:: To do ::
Rewrite the entries from the line that has "pixels, height=714 pixels." through the line that has "center [712, 138].", changing "Where is" to "What is the position of" and leaving everything else as it is.

- - -

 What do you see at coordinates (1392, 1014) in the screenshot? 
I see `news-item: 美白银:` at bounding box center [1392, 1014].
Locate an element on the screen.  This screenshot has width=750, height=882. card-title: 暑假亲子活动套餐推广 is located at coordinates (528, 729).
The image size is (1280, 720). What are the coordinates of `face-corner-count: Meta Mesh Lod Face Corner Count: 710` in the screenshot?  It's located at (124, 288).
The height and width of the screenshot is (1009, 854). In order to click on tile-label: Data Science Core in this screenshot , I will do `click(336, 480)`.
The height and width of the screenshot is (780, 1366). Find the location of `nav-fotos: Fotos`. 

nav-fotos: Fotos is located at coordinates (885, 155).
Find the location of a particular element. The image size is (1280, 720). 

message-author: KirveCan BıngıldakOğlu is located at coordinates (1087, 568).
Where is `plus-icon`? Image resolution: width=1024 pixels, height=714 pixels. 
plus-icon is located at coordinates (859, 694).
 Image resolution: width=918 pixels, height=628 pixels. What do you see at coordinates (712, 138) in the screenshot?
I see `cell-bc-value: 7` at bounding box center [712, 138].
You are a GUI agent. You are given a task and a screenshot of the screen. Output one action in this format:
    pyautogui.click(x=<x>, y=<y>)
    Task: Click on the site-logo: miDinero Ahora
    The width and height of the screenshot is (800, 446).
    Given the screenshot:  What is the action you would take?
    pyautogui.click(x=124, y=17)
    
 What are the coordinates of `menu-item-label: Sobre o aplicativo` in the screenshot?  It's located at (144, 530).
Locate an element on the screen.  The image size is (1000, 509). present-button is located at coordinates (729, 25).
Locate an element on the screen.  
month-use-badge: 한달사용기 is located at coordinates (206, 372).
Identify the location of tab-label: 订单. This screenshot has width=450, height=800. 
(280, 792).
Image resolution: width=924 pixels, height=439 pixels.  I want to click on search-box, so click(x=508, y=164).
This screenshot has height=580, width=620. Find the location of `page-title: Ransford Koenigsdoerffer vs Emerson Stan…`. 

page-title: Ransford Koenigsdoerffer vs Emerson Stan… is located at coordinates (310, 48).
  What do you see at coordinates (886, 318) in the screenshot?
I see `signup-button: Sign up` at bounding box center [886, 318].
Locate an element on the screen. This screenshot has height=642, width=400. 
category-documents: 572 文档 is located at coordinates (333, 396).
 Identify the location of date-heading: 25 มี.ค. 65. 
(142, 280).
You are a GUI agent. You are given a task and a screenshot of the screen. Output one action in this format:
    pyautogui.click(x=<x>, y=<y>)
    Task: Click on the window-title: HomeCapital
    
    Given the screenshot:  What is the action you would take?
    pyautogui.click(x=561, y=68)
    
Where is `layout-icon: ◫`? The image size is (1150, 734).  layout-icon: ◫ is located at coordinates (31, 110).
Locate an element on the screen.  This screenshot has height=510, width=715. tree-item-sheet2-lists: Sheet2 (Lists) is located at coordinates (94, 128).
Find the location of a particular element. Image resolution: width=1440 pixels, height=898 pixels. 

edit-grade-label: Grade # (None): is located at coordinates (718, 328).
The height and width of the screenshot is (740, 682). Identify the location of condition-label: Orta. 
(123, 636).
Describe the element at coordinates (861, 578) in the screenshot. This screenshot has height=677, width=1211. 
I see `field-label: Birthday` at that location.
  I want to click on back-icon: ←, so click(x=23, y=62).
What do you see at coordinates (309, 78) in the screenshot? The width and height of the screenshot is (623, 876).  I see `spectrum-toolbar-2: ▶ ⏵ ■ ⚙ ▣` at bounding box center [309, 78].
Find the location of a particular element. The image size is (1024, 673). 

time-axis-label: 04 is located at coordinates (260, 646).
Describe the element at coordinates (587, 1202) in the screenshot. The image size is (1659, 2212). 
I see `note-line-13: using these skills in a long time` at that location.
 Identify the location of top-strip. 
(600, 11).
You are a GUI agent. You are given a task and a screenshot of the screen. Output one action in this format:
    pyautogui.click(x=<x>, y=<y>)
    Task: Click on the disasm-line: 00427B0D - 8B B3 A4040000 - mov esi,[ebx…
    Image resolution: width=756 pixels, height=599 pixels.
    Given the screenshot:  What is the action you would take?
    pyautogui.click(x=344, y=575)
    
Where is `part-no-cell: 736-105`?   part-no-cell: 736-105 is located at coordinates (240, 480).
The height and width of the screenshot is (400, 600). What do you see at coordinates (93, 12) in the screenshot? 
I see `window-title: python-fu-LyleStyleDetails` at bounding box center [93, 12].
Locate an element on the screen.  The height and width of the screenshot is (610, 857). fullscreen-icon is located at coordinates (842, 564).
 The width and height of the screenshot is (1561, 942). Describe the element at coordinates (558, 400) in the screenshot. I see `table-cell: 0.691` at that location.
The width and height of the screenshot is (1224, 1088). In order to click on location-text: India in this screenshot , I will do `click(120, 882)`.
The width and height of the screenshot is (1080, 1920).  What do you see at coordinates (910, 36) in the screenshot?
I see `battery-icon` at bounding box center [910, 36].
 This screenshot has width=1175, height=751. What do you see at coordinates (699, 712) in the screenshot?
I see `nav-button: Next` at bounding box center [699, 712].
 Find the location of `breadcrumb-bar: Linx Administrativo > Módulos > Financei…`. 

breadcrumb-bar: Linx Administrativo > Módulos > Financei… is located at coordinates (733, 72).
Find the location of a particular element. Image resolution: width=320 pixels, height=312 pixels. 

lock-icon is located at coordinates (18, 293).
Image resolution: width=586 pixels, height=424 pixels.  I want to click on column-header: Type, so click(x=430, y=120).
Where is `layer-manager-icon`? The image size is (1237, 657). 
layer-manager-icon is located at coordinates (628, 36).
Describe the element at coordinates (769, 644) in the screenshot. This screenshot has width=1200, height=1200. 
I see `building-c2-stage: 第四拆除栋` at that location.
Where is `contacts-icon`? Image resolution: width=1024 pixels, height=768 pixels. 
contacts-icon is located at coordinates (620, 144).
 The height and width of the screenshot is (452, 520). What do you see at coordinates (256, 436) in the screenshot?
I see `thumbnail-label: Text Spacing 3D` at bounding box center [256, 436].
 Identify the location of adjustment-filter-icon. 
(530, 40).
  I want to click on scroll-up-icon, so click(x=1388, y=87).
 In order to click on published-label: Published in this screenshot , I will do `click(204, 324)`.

- - -

:: Exercise result ::
What is the position of `plus-icon`? Image resolution: width=1024 pixels, height=714 pixels. 
plus-icon is located at coordinates (859, 694).
 Image resolution: width=918 pixels, height=628 pixels. What do you see at coordinates (712, 138) in the screenshot?
I see `cell-bc-value: 7` at bounding box center [712, 138].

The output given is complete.